During the recent UN Child Summit, the US delegation's efforts to further encourage sexual abstinence and monogamy were defeated, mainly at the behest of the European Union. It is possible that, in light of the findings of the Population Division, the US position will gain prominence in future UN debates on AIDS prevention.

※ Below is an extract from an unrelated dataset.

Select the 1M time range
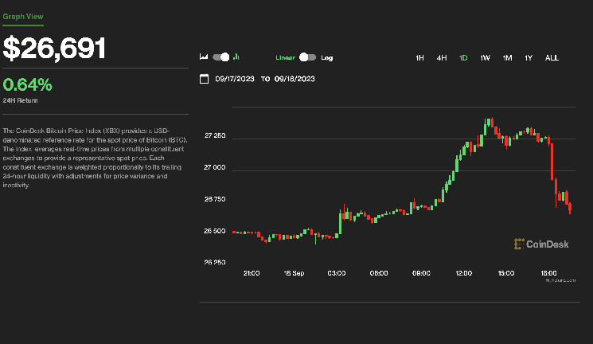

On May 24, UN Secretary General Kofi Annan appointed former UNFPA head Nafis Sadik as his special envoy for HIV/AIDS in Asia. Under Sadik's direction, UNFPA was the world's largest supplier of condoms, and UNFPA's AIDS-prevention program focused overwhelmingly on the promotion of condom use. It is unclear how Sadik will integrate the conclusions of the Population Division report into her new initiative. According to a UN press release, Sadik will be responsible for spear-heading "an expanded, multisectoral response to HIV/AIDS" throughout Asia.

ACKNOWLEDGEMENT

Austin Ruse. "UN Report Suggests Condoms are not the Answer to Aids Epidemic." June 27 2002.

Permission granted for unlimited use. Credit required.

THE AUTHOR

Austin Ruse, president of the Catholic Family and Human Rights Institute (C-FAM), follows the UN closely. He welcomes comments at austinruse@c-fam.org.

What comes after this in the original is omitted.